*** ОТРЫВОК ***

В этом случае лондонский фестиваль приобретал особую цену. Если Алансону на самом деле вскоре предстоит стать королем Франции, то жизненно необходимо не только поддержать его притязания на руку Елизаветы — нельзя даже и позволить ему помыслить о ком-нибудь еще. Став королем, герцог взойдет на трон католической страны, и это заставит его хорошенько подумать, стоит ли жениться на протестантке. Не так давно Екатерина Медичи заговорила о возможности его брака с испанской принцессой, а о таком союзе даже подумать страшно.

***

== ПОРЯДОК ВЫПОЛНЕНИЯ ==
Перепишите без изменений часть отрывка об Алансоне и Елизавете: от слов «В этом случае» до слов «даже подумать страшно.» включительно.

*** НАБОР СТРОК ***

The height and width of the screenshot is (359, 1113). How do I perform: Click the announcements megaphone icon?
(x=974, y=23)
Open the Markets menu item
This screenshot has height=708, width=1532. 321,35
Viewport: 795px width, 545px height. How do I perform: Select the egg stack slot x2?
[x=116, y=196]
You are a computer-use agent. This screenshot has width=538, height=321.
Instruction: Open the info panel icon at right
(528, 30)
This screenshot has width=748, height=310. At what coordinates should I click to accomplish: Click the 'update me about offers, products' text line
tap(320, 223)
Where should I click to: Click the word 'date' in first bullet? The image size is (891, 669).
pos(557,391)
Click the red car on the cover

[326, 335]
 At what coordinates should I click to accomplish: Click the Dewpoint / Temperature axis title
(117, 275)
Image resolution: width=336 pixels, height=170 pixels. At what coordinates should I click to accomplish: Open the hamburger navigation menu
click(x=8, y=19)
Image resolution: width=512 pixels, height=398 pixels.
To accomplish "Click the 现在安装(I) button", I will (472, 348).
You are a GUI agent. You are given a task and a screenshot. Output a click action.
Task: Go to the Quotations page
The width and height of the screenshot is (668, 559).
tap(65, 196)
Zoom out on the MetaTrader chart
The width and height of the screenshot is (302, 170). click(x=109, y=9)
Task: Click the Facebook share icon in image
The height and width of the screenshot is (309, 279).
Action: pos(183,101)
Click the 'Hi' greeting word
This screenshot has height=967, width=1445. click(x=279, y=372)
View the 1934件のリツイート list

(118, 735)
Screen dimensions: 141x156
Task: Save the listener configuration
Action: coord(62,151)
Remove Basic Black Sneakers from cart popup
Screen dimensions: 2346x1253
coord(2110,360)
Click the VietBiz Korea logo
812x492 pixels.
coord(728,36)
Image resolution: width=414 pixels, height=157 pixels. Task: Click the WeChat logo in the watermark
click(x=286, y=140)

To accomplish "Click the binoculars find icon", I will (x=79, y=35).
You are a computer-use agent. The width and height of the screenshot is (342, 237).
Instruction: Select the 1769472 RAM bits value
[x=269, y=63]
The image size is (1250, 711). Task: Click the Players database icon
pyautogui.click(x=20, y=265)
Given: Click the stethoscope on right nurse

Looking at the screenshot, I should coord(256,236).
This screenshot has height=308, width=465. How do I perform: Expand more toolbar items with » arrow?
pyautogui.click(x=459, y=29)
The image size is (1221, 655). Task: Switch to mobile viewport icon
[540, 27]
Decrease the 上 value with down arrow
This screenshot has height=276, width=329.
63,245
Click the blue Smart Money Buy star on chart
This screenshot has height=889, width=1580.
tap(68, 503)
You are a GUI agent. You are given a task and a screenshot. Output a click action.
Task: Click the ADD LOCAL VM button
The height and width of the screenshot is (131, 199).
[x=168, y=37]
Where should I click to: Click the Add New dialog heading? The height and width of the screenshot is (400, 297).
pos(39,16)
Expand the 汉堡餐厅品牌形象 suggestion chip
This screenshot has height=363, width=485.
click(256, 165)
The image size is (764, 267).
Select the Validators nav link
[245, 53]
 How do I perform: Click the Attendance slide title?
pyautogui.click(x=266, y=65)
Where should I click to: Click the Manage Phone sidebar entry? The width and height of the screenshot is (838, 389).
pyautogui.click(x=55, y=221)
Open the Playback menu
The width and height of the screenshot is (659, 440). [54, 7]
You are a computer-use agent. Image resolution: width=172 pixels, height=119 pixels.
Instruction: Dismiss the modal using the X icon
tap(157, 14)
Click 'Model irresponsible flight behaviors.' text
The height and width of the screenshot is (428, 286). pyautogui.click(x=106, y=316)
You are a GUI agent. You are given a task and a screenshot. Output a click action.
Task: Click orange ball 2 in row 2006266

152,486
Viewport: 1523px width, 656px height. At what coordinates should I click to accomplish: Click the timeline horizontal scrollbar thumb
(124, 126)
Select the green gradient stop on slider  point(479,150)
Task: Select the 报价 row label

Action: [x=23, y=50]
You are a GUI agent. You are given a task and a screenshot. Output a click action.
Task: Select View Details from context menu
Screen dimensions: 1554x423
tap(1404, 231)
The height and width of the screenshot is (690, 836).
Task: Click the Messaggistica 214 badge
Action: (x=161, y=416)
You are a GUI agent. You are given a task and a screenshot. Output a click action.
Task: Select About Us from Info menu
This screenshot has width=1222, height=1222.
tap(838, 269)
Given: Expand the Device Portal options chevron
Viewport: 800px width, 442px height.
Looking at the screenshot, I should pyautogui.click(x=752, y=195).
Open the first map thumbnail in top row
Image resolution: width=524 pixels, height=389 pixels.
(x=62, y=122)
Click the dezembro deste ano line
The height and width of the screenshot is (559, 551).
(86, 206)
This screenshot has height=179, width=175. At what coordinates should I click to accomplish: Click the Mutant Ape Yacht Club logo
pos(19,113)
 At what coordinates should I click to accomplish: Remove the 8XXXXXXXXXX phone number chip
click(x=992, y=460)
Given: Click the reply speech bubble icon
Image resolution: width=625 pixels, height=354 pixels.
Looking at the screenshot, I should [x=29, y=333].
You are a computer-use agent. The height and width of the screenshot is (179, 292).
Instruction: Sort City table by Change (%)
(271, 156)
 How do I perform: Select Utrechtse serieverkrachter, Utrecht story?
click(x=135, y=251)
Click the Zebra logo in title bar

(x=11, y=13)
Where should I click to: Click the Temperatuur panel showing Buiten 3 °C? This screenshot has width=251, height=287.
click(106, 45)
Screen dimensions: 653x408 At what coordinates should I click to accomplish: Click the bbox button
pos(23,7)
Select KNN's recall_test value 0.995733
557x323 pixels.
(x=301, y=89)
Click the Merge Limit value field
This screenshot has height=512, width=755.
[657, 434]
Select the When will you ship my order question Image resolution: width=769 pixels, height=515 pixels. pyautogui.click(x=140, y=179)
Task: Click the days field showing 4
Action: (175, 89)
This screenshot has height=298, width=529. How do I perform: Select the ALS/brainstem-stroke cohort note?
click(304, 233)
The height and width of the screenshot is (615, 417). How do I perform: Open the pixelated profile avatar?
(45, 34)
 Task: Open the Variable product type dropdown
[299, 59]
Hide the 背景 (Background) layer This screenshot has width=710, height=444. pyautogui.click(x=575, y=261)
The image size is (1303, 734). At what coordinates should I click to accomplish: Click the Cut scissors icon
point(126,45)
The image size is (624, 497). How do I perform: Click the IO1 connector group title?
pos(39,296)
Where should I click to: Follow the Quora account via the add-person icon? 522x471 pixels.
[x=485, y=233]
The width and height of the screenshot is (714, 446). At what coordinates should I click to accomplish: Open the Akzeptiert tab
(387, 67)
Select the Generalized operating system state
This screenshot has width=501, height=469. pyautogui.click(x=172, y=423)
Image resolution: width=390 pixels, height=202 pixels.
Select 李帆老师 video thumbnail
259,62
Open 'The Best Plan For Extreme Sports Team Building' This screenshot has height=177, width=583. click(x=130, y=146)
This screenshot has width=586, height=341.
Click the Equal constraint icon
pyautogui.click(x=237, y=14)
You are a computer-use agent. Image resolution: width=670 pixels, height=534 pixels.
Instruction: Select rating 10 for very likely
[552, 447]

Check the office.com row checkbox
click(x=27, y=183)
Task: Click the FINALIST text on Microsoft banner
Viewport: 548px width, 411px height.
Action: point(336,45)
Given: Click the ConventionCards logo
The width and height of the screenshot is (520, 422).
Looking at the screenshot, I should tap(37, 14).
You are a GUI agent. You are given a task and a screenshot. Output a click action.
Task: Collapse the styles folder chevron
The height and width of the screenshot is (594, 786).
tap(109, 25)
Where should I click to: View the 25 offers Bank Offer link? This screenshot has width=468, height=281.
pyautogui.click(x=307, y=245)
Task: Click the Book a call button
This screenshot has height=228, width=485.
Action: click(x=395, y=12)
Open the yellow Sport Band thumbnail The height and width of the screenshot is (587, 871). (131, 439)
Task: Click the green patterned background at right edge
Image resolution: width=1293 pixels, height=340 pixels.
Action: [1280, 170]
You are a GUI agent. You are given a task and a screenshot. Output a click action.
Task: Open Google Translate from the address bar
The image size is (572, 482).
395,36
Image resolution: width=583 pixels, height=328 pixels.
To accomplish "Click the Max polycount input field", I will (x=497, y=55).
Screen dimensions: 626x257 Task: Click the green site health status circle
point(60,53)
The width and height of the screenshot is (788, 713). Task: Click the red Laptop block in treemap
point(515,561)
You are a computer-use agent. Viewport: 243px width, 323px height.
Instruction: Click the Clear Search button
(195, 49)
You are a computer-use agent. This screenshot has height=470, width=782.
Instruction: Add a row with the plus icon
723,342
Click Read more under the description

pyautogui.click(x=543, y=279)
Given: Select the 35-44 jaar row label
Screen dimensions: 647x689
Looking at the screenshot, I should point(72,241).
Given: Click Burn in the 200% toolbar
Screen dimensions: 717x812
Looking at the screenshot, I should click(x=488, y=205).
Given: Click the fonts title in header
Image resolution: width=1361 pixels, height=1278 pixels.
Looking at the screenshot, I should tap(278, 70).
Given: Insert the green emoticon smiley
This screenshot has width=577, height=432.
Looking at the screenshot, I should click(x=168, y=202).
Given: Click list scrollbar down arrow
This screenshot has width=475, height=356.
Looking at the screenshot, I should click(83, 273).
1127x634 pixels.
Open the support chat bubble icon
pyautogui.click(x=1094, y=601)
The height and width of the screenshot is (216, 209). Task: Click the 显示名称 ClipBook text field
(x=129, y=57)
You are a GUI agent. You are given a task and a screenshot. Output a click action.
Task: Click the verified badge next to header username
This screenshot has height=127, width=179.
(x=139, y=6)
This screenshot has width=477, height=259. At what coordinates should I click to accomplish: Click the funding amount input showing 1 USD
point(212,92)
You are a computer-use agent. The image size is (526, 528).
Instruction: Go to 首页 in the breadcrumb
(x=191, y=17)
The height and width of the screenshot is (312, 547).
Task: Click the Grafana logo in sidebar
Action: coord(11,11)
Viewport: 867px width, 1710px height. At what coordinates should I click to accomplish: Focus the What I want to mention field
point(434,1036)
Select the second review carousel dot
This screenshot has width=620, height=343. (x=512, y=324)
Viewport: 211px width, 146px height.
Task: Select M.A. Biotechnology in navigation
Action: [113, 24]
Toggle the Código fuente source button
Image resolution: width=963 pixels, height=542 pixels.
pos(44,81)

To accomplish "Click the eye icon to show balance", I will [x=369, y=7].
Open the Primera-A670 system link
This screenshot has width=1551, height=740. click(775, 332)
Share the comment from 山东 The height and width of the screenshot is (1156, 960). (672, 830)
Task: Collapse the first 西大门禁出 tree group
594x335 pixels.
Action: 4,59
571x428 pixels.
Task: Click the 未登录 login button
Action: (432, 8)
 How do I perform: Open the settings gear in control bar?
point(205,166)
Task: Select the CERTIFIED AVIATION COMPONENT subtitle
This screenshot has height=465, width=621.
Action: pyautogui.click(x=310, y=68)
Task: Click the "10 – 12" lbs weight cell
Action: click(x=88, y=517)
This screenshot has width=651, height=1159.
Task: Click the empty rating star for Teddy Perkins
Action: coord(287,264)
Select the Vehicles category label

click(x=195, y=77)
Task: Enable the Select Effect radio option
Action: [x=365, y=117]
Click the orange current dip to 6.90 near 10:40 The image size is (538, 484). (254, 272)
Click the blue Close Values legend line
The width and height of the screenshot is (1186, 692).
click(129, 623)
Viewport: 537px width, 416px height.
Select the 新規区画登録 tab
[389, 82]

***

== ПОЛЕ ОТВЕТА ==
В этом случае лондонский фестиваль приобретал особую цену. Если Алансону на самом деле вскоре предстоит стать королем Франции, то жизненно необходимо не только поддержать его притязания на руку Елизаветы — нельзя даже и позволить ему помыслить о ком-нибудь еще. Став королем, герцог взойдет на трон католической страны, и это заставит его хорошенько подумать, стоит ли жениться на протестантке. Не так давно Екатерина Медичи заговорила о возможности его брака с испанской принцессой, а о таком союзе даже подумать страшно.